Key changes incorporated within the proposed rule are summarized as follows:

  • SBA Express & Export Express Programs:
    • Loan Processing, Underwriting, Closing, Servicing, Liquidation & Litigation Requirements – The SBA proposes adding regulations that set forth the requirements for loan processing, underwriting, closing, servicing, liquidation, and litigation. Currently, the regulations are peppered throughout the Standard Operating Procedures and there is considerable ambiguity regarding minimum program requirements. The proposed rule will incorporate additional clarity relative to minimum requirements specific to Express loans.
    • Loan Sales – The proposed regulation provides that Lenders may sell the guaranteed portion of Express & Export Express term loans in the secondary market, but may not sell revolving lines of credit.
  • Credit Elsewhere & Personal Resources of Small Business Applicant Owners:
    Effective April 21, 2014, the SBA removed the “Personal Resource Test” from the regulations. The regulation required owners of the Applicant to inject personal liquid assets into the business to reduce SBA-guaranteed funds otherwise needed. The SBA eliminated the requirement because it was found some borrowers whose principals had significant resources may have been unable to obtain long-term fixed asset financing from private sources at reasonable rates. The SBA is now concerned that borrowers with substantial amounts of personal assets are receiving government backed loans.

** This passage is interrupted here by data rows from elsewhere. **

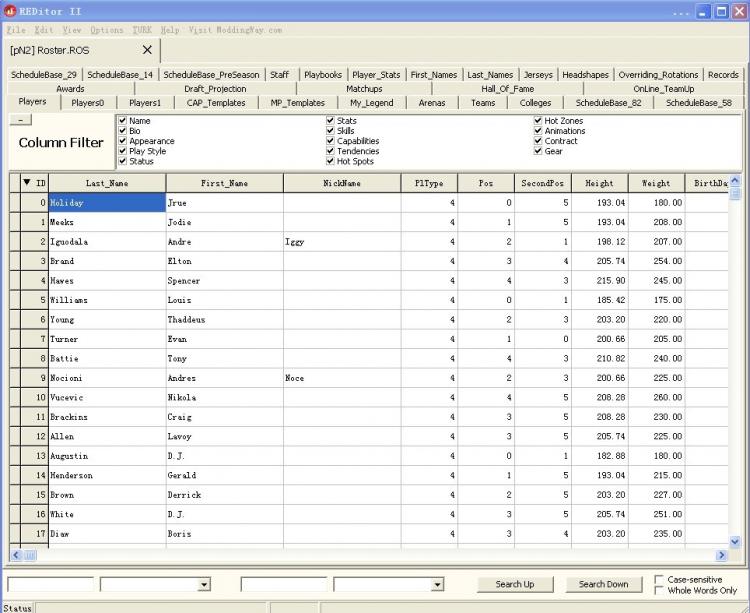Screen dimensions: 750x613
Task: Open the File menu
Action: 16,30
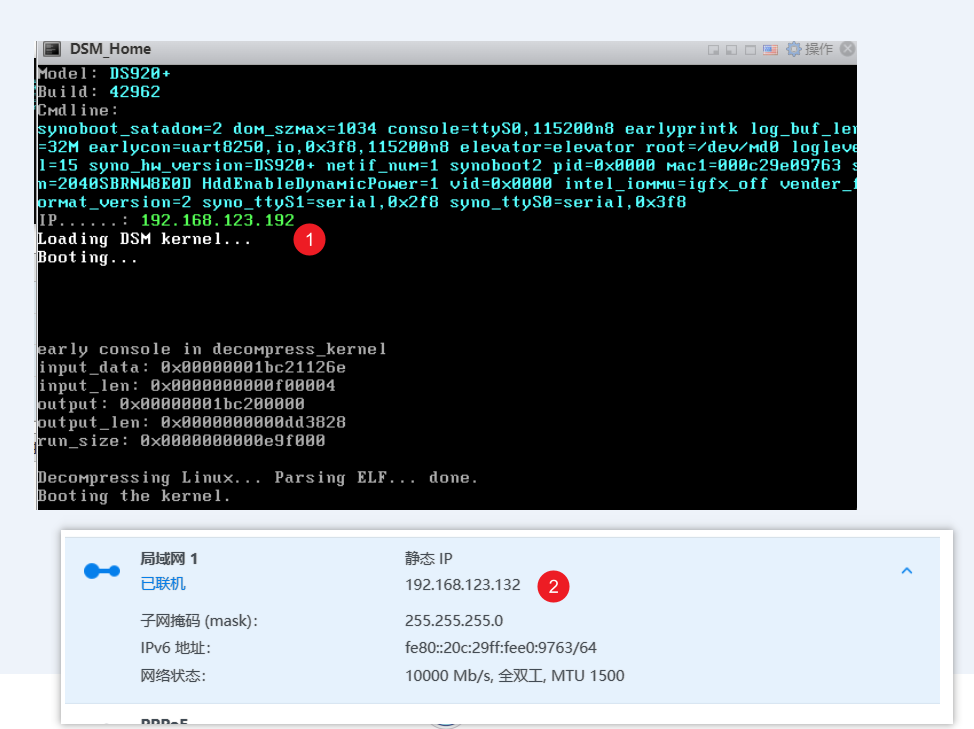This screenshot has width=974, height=729.
Task: Click the monitor icon beside DSM_Home title
Action: coord(50,48)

The SBA proposes re-instating a “Personal Resource Test” which includes:

    • Analyzing the resources of individuals and entities that own 20% or more of the Applicant.
    • Requiring an injection of funds if the total financing package:
      • Is $350K or less, each 20% owner must inject liquid assets in excess of 1.75x the total financing package, or $200K, whichever is greater.
      • Is between $350K and $1MM, each 20% owner must inject liquid assets in excess of 1.5x the total financing package, or $1MM, whichever is greater.
      • Exceeds $1MM, each 20% owner must inject any liquid assets that are in excess of 1x the total financing package, or $2.5MM, whichever is greater.
  • Permissible Fees a Lender or Agent may collect from an Applicant:
    • Lender Fees – The SBA proposes to limit Lender fees to an Applicant, regardless of what it is called (i.e. packaging fee, application fee, etc.) to $2,500 for a loan up to and including $350K and $5,000 for a loan over $350K. Lenders will still be permitted to charge an extraordinary servicing fee in connection with monitoring construction loans and Caplines.
    • Charging the Lender & Applicant: The SBA proposes eliminating the current policy exception which allows an Agent to charge an Applicant for packaging services and the Lender a referral fee on the same application.
    • Agent Fee Limitations: The SBA also proposes incorporating a fee limitation schedule which provides the maximum fee an Applicant can be charged on a single application. This maximum threshold caps all Agent fees on a combined basis charged to the Applicant:
      • Loans up to and including $350K, a max of 2.5% of the loan amount, or $7K, whichever is less;
      • Loans $350K-$1MM, a max of 2% of the loan amount, or $15K, whichever is less;
      • Loans over $1MM, a max of 1.5% of the loan amount, or $30K, whichever is less.
  • Affiliation:
    The SBA proposes reinstituting the “newly organized concern” and “totality of circumstances” analysis to affiliation evaluation and determination. This is to prevent situations where there are individuals or firms that have identical or substantially identical business or economic interests (such as close relatives, individuals, or firms with common investments, or firms economically dependent through contractual or other relationships) from exceeding the SBA’s statutory maximum lending limit, or size standard.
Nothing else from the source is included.